The BCRA would reduce the actuarial value of the individual market benchmark plan; instead of the benchmark plan covering 70 percent of enrollees’ costs, it would only cover 58 percent. CSR recipients would see an even greater drop in plan value because the BCRA would repeal the CSRs with no replacement. CSRs increase the actuarial value of plans to 94 percent, 87 percent, or 73 percent, depending on a CSR enrollee’s income.
These changes would leave low-income enrollees facing significant higher deductibles and other cost-sharing. As the Congressional Budget Office (CBO) explains, “the deductible for a plan with an actuarial value of 58 percent would be a significantly higher percentage of income. … As a result, despite being eligible for premium tax credits, few low-income people would purchase any plan.”
Illustrating this, CBO estimates that benchmark plans under the BCRA will have deductibles around $6,000. Currently, among benchmark plans under the ACA that have combined medical and prescription drug deductibles, those deductibles average $3,609. For low-income enrollees who receive the highest level of cost-sharing assistance, the CSRs reduce their deductibles to an average of $255. This means that these CSR enrollees would see their deductibles increase by more than $5,700 on average under the BCRA, a more than 2,200 percent increase. An individual who qualifies for the highest level of CSRs earns less than $18,090 per year; thus, a $6,000 deductible would represent at least one-third of their income.
Enrollees who currently benefit from CSRs aren’t the only ones who would be hit hard by this increase in deductibles. Medicaid beneficiaries who would lose eligibility due to the BCRA’s rollback of Medicaid expansion funding or per capita caps on funding would also find coverage with these types of deductibles very difficult to afford. Medicaid beneficiaries pay little to no premium costs and have very low cost-sharing; they would face sharply higher costs on private coverage under the BCRA. For example, for someone currently covered by Medicaid expansion and earning 101 percent of the federal poverty level—or $12,180—a $6,000 deductible would be about one-half of their income.

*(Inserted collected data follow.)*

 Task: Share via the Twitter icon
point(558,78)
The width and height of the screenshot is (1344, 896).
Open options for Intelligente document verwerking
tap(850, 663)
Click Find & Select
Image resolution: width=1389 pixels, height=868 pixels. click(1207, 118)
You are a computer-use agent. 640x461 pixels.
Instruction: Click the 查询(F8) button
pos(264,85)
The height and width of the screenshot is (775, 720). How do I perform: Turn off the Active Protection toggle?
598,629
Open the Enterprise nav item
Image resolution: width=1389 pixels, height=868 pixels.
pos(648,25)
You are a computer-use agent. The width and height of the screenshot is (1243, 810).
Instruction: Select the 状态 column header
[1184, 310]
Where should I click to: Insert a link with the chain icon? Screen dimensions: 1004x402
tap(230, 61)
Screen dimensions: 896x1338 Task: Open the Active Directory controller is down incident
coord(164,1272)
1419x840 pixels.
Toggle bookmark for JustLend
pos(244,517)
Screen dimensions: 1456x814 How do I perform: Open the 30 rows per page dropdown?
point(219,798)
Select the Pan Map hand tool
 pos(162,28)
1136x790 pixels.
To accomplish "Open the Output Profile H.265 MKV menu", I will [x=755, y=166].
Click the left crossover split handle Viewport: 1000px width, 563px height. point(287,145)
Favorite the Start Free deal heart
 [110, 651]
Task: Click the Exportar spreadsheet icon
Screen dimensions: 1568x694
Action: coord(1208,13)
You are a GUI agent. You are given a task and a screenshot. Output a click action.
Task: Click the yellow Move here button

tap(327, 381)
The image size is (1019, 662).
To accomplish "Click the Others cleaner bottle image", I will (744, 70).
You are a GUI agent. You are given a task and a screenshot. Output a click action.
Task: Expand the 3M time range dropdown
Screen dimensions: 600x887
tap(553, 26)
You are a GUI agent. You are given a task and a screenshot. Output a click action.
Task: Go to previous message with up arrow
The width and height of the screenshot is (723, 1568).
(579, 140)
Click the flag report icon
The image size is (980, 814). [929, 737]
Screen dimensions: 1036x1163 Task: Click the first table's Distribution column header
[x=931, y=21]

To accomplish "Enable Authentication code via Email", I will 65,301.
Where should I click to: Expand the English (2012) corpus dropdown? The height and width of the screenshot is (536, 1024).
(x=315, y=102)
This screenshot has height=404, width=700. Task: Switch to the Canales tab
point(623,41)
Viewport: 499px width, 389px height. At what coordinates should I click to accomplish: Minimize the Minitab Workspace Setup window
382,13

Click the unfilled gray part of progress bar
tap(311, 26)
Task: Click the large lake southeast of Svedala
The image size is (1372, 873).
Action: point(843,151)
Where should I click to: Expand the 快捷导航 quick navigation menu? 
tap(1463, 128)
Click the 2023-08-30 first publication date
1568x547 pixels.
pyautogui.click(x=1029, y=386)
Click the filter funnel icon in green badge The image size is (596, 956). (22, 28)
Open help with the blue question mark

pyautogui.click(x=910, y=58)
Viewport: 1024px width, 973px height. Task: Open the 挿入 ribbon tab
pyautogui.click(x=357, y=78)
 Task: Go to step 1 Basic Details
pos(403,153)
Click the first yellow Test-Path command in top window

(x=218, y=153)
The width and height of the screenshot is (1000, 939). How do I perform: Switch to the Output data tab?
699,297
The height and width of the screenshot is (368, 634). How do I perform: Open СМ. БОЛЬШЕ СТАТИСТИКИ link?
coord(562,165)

As this calculation makes clear, low-income enrollees would face significantly higher cost-sharing under the Senate bill. Moreover, as the CBO concluded, few low-income enrollees would be able to afford any health care plan at all.
HSAs are primarily a tax shelter for the wealthy, not a solution to help low- and middle-income people afford coverage. Combined with the elimination of cost-sharing assistance and the downgrading of the generosity of the benchmark plan, the BCRA’s HSA provisions represent a shift toward significantly higher cost-sharing. Far from providing better care, the new HSA provisions will not change the CBO’s projection that the Senate plan would price most low-income enrollees out of the insurance market entirely.
*Authors’ note: When also taking into account HSA contributions made from payroll deductions, the average total income and payroll tax savings on HSA contributions for families with incomes under $100,000 is nearly $600, compared to about $2,300 for families with incomes over $500,000.
Thomas Huelskoetter is the policy analyst for the Health Policy team at American Progress. Seth Hanlon is a senior fellow at American Progress.